* [THE PROBLEM]
Please copy out the entries below exactly, beginning with the line that contains "Task: Click the truncated" and ending with the line that contains "This screenshot has width=720, height=426.", and include nothing outside that span.

++++ TASK INPUT ++++

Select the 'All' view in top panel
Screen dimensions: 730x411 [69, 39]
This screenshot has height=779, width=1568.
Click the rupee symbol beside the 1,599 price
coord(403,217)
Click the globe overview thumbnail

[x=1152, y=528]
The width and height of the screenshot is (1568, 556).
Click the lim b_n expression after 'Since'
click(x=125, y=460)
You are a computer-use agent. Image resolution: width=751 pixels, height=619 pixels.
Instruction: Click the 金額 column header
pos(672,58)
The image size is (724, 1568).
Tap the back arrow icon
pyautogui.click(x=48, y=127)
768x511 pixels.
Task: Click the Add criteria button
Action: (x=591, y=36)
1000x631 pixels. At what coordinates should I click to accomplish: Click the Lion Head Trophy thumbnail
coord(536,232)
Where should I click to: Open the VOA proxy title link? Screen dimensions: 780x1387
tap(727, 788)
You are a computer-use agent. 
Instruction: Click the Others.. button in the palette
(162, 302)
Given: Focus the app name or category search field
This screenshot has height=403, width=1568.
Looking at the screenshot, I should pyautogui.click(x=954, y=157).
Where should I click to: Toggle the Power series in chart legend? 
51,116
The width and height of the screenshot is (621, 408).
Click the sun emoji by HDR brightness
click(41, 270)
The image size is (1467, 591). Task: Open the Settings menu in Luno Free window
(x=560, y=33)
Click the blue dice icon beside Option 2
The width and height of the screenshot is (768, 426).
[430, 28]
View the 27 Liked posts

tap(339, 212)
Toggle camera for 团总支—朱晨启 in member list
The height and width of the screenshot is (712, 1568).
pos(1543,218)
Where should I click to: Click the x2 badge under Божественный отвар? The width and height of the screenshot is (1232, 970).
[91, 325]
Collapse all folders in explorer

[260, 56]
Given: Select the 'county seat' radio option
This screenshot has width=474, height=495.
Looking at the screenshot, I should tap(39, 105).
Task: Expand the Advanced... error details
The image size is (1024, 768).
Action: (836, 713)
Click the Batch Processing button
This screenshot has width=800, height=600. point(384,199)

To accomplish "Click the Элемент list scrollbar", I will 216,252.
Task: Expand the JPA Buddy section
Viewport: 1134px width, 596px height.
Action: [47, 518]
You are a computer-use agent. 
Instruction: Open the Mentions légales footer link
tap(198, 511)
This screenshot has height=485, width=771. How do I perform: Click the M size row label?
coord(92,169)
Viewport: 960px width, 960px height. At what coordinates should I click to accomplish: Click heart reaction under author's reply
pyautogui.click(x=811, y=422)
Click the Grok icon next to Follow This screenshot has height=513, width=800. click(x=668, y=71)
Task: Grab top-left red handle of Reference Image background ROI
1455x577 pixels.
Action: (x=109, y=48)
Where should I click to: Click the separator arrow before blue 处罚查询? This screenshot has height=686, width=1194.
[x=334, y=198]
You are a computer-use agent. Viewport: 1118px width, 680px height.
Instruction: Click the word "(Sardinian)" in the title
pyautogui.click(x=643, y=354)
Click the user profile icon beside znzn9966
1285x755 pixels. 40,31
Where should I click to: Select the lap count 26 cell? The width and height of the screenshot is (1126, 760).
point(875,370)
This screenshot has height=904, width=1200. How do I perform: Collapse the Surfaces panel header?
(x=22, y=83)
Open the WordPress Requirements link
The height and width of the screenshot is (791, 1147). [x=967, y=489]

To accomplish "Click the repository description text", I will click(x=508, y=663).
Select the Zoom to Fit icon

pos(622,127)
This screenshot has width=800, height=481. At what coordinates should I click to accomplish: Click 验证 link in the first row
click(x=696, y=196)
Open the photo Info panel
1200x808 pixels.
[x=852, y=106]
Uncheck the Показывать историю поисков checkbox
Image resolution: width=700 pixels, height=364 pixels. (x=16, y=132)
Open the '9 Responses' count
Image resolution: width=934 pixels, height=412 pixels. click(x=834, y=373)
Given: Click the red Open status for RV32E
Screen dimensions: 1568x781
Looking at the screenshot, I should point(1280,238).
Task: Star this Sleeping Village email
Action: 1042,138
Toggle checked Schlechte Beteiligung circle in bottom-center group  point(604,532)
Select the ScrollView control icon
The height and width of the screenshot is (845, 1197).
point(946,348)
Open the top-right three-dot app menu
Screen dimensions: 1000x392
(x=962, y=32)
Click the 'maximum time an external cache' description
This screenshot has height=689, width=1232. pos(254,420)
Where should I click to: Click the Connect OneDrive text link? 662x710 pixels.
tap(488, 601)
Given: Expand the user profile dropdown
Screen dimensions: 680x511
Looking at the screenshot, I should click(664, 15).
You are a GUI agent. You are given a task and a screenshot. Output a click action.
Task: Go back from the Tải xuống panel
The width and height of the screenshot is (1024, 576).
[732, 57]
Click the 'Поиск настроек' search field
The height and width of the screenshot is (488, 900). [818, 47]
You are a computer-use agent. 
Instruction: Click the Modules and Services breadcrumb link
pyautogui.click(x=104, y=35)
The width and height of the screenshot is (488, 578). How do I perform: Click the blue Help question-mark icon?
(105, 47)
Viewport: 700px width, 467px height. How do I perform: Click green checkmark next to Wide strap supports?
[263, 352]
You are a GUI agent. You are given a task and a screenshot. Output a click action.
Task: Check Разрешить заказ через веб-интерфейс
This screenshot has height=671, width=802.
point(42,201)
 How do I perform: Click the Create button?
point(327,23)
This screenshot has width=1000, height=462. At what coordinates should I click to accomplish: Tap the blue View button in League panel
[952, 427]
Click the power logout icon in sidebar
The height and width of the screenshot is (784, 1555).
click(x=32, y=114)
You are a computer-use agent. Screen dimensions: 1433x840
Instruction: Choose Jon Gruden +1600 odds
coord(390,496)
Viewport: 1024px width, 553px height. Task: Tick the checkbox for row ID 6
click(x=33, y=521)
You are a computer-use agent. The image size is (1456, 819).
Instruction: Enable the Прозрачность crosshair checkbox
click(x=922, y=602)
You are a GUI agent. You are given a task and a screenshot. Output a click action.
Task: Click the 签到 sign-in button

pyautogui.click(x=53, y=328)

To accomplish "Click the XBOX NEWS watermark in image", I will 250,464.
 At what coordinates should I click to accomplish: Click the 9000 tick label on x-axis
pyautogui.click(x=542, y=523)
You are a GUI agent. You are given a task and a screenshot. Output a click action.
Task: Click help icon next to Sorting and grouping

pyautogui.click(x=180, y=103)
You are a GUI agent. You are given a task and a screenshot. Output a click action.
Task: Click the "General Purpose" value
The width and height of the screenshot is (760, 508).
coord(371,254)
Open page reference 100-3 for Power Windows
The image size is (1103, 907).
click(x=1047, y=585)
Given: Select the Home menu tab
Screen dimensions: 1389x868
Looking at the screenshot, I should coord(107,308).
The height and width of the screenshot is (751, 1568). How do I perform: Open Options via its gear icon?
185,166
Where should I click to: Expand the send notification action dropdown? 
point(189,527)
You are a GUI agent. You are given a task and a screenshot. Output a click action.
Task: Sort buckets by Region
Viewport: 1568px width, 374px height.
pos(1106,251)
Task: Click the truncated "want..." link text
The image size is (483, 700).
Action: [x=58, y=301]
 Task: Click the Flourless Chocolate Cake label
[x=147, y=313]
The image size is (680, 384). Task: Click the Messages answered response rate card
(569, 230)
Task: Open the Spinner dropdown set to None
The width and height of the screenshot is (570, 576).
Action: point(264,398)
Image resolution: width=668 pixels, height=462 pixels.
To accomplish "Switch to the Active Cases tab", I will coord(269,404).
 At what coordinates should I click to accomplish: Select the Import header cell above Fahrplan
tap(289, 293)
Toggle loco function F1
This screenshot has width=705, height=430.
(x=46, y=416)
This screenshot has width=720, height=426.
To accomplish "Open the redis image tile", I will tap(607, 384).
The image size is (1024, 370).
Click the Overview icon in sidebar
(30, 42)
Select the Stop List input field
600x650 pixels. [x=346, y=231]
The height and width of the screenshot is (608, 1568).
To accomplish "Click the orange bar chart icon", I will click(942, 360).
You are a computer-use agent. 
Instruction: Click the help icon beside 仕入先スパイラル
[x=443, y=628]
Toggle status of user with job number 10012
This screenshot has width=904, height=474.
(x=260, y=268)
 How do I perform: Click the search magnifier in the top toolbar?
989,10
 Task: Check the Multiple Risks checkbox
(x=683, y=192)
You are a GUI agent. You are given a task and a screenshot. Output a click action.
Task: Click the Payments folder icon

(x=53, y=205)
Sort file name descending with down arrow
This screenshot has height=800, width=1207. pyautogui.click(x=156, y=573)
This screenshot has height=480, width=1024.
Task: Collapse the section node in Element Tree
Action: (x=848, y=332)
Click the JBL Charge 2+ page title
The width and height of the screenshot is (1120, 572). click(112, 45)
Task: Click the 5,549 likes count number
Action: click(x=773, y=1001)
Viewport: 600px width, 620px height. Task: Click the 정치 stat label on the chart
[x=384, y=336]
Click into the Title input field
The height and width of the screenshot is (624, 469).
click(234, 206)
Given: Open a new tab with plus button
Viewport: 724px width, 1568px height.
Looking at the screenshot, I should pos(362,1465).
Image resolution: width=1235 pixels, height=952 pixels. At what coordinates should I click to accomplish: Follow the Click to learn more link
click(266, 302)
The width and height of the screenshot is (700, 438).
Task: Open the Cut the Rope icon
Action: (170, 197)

++++

* [RESPONSE BELOW]
Task: Click the truncated "want..." link text
The image size is (483, 700).
Action: [x=58, y=301]
 Task: Click the Flourless Chocolate Cake label
[x=147, y=313]
The image size is (680, 384). Task: Click the Messages answered response rate card
(569, 230)
Task: Open the Spinner dropdown set to None
The width and height of the screenshot is (570, 576).
Action: point(264,398)
Image resolution: width=668 pixels, height=462 pixels.
To accomplish "Switch to the Active Cases tab", I will coord(269,404).
 At what coordinates should I click to accomplish: Select the Import header cell above Fahrplan
tap(289, 293)
Toggle loco function F1
This screenshot has width=705, height=430.
(x=46, y=416)
This screenshot has width=720, height=426.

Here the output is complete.